• Requirement
The answer must be an exact copy of the lines from the one with "You are a GUI" through the final line below, with no pictures and nothing else.

============================================================

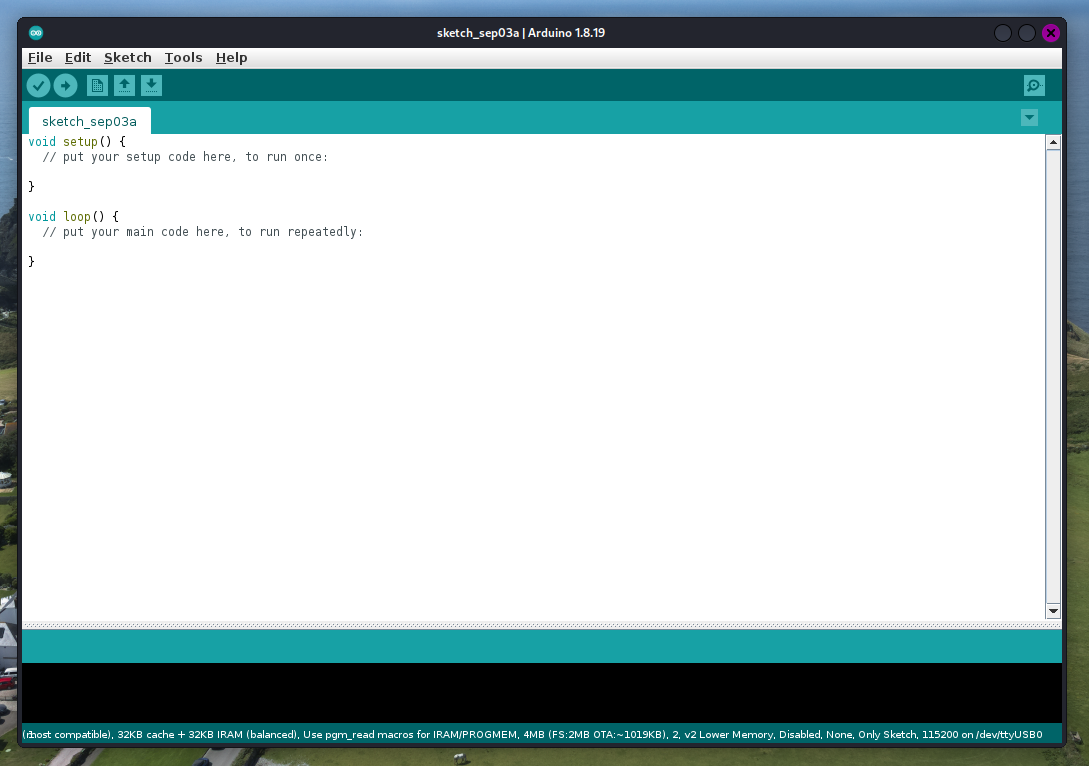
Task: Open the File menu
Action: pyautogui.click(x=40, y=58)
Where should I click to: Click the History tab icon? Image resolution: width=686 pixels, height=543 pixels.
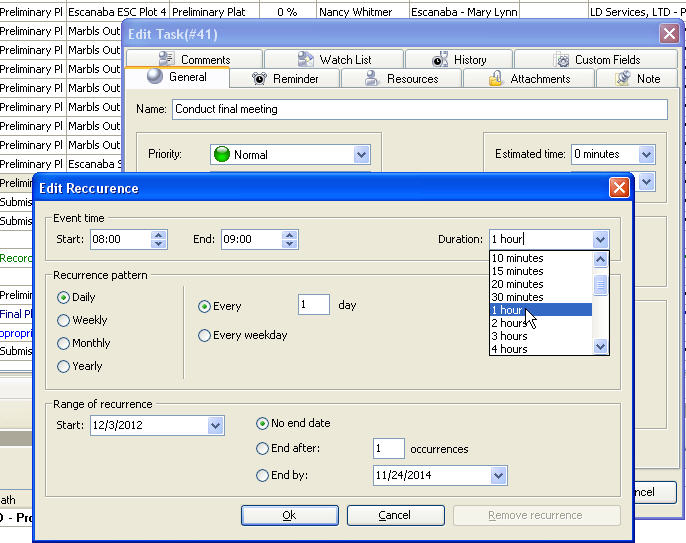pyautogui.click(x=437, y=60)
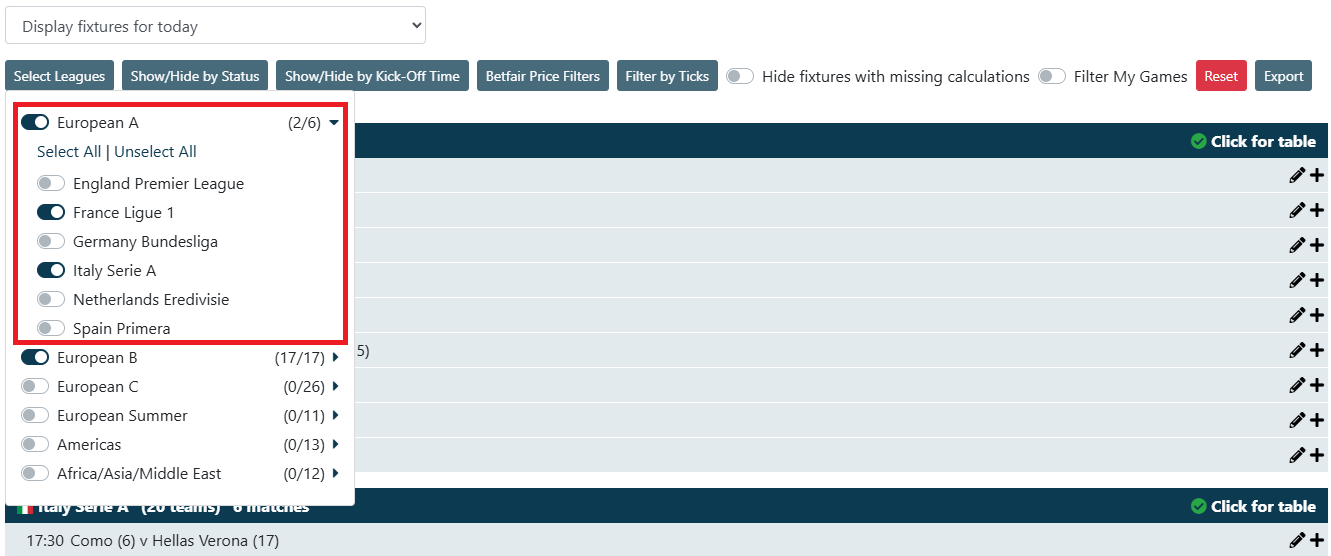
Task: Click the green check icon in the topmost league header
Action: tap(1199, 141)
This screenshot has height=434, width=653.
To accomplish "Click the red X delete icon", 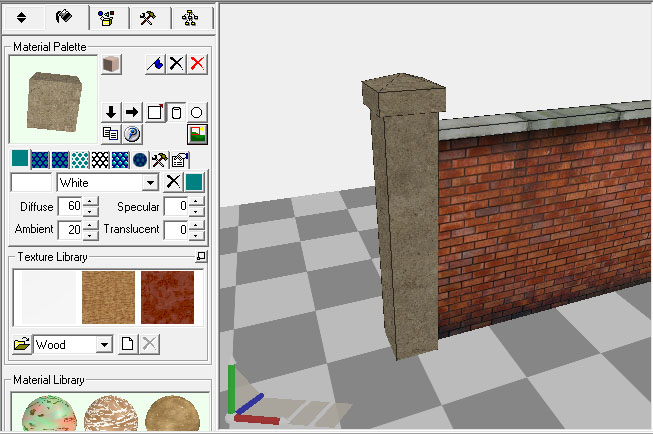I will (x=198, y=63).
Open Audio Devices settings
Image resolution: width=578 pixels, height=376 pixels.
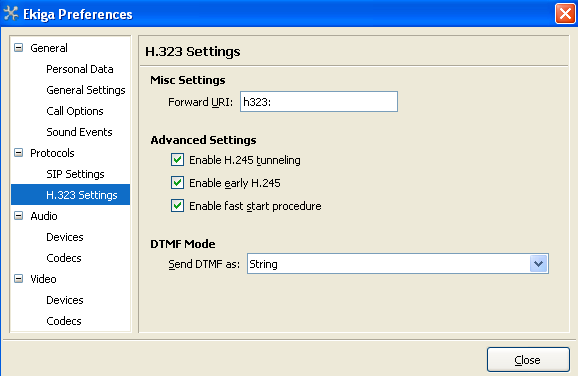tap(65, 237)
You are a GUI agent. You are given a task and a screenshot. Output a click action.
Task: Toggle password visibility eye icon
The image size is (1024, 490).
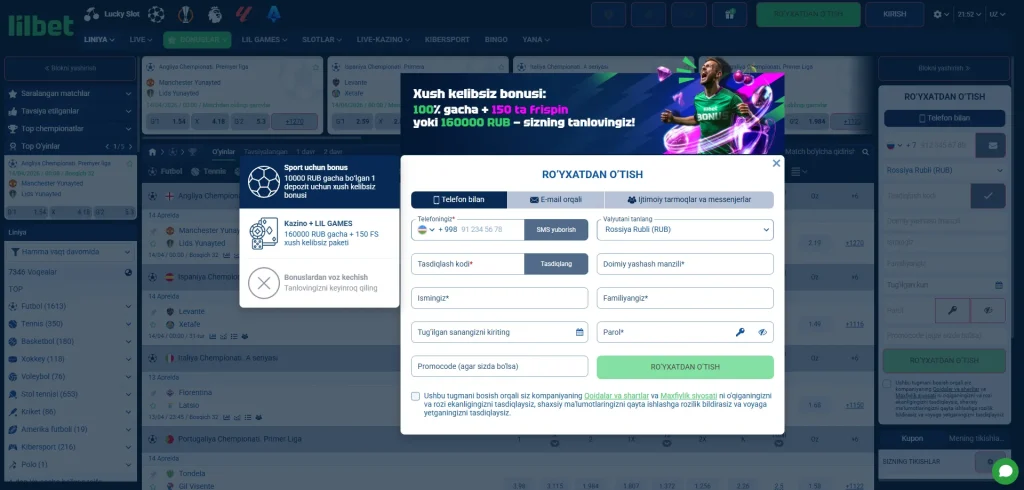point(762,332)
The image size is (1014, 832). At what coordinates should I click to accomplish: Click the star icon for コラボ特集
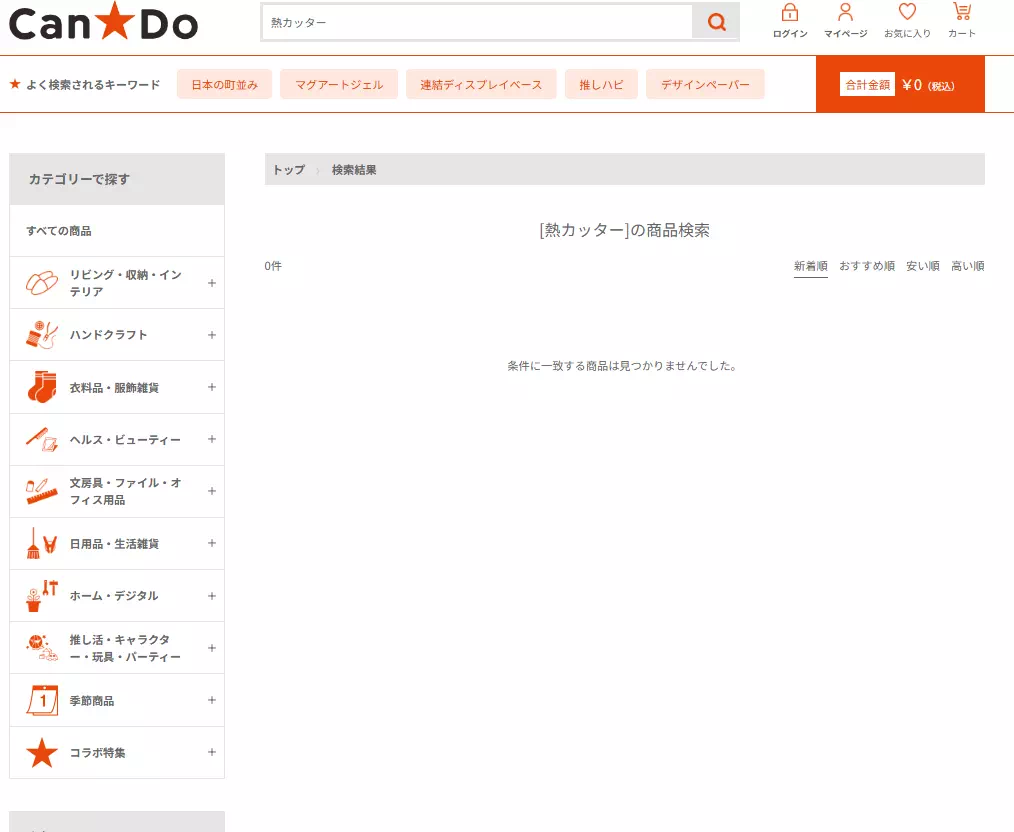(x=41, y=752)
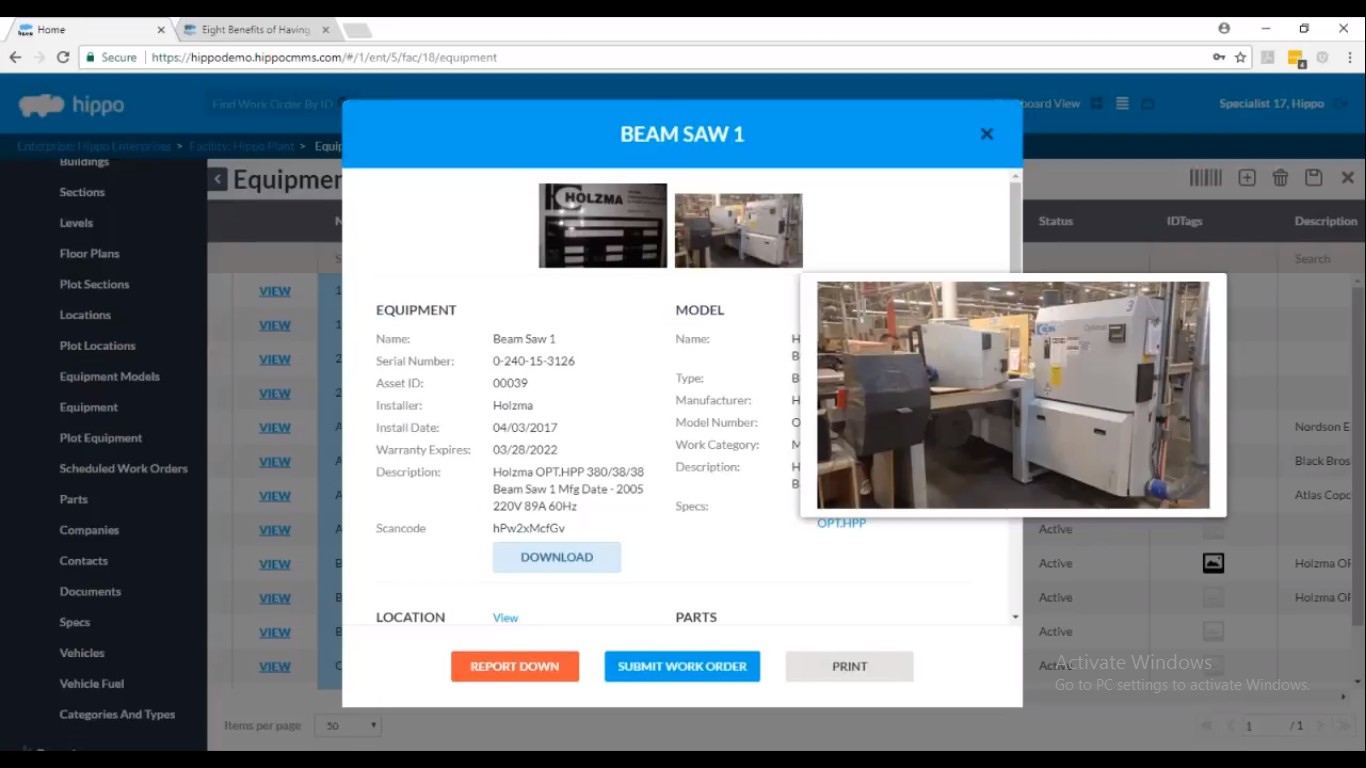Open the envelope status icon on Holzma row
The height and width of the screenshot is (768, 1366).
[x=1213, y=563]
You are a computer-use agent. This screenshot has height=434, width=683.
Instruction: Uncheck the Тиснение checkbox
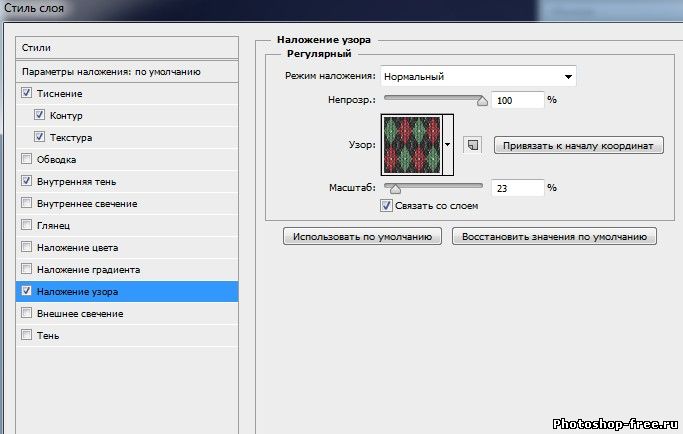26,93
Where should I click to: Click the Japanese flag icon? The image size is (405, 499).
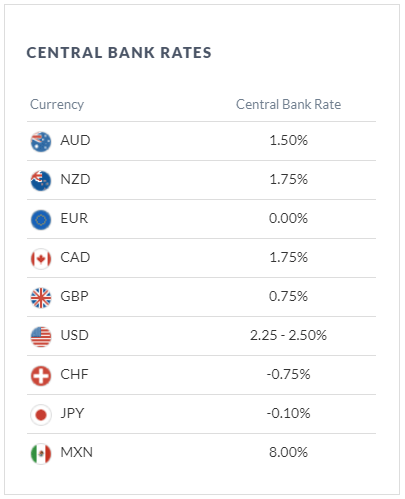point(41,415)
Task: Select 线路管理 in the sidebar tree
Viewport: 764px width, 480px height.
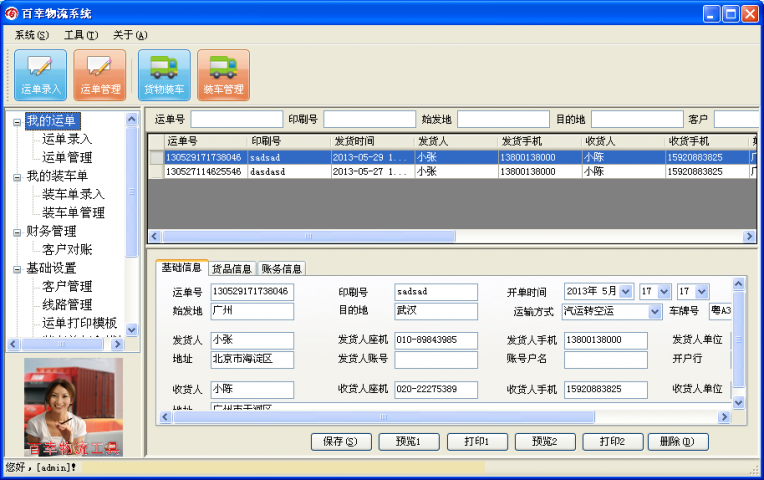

============================================================

• Output below
You are a GUI agent. You are given a task and a screenshot. Output a click action.
Task: Toggle password visibility eye icon
The image size is (1024, 490).
point(762,332)
The image size is (1014, 832). At what coordinates should I click to accomplish: Click the star icon for コラボ特集
(x=41, y=752)
Open the envelope status icon on Holzma row
The height and width of the screenshot is (768, 1366).
[x=1213, y=563]
You are a computer-use agent. This screenshot has height=434, width=683.
Instruction: Uncheck the Тиснение checkbox
26,93
Where should I click to: Click the Japanese flag icon? The image size is (405, 499).
point(41,415)
Task: Select 线路管理 in the sidebar tree
Viewport: 764px width, 480px height.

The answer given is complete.